Alter selten richtig geschätzt
"Aber passen Sie auf, Sie könnten mein Alter gerne schätzen, aber ich feiere erst zum 17. Male richtig Geburtstag", erläutert Karin Kaiser lachend ihre "Alterssituation" im Gespräch. Schließlich ist der Schalttag eine "Zugabe", und Zugaben sind ja oftmals etwas Besonderes.

Man sei da in der Kindheit und Jugend schon neugierig gewesen, warum man zwar älter werde, aber so ganz richtig doch nicht Geburtstag - Betonung auf Tag - feiern kann. Und so beschäftigte sich die junge Karin mit den Kalendern und Kalendermachern und stellte fest, dass bereits Julius Cäsar Schaltjahre im römischen Reich eingeführt hatte.

Aber bereits lange vor ihm wussten die alten Ägypter, dass die Sonne nicht ganz genau 365 Tage braucht, um von der Erde aus gesehen wieder an derselben Stelle zu stehen. Dafür wird ein viertel Tag länger gebraucht. Und deshalb hat Karin Kaiser in Reilingen nur alle vier Jahre "richtig" Geburtstag.

Ein viertel Tag entscheidet
Aber Moment, das ist jetzt etwas vereinfacht. Also, die Zeit, die die Erde benötigt, um die Sonne zu kreisen, ist einen viertel Tag länger als die eigentlichen 365 Tage. Das mag zwar nicht sehr viel sein, läppert sich aber doch zusammen.

Damit die Jahreszeiten trotzdem immer zum gleichen Datum beginnen konnten, musste etwas geschehen. Wahrscheinlich gründete man einen Arbeitskreis, jedenfalls wurde beschlossen, dass das Jahr alle vier Jahre einfach einen Tag länger ist.

Die Angelegenheit blieb aber ungenau, denn das Jahr zählte nicht genau 365,25 Tage, sondern eben nur 365,2425 Tage. Innerhalb von nur 128 Jahren kommt so ein ganzer Tag zusammen. Und auch da fand man beim Gregorianischen Kalender dann eine Lösung. Volle Jahrhunderte sind nur dann Schaltjahre, wenn sie durch 400 teilbar sind. Das Jahr 2000 war also ein Schaltjahr, das 1900 war keines und das Jahr 2100 wird auch kein Schaltjahr sein.

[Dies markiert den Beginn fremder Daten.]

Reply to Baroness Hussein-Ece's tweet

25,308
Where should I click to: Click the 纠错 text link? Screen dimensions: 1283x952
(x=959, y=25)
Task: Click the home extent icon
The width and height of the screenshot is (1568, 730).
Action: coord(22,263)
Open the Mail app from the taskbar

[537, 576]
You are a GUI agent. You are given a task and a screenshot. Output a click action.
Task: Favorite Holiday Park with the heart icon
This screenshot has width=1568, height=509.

Lichtenbergs "Trostgründe"
Und was hat das für Konsequenzen? Für Karin Kaiser jedenfalls keine, denn sie konnte ja im Jahre 2000 ihren Vier-Jahres-Geburtstag feiern. Der Physiker Georg Christoph Lichtenberg, der einmal "Trostgründe für die unglücklichen, die am 29sten Februar geboren sind", verfasst hatte, stellte folgende Überlegung auf: Weil das Jahr 1800 nicht durch 400 teilbar ist, hat es auch keinen zusätzlichen Schalttag. Und dann führte er weiter aus: "Ein Kind, das am 29. Februar 1796 geboren würde und am 28. Februar 1804 stürbe, wäre acht Jahre alt geworden und hätte nie einen richtigen Geburtstag gehabt."

Nun, diese Sorgen Lichtenbergs haben wohl weder Karin Kaiser noch die etwa 55.000 Bundesbürger, die ebenfalls am 29. Februar Geburtstag feiern können. Physikprofessoren stellen übrigens Berechnungen auf, dass man je nach Geburtszeitpunkt in verschiedenen Jahren mal am 28. Februar und mal am 1. März feiern könnte.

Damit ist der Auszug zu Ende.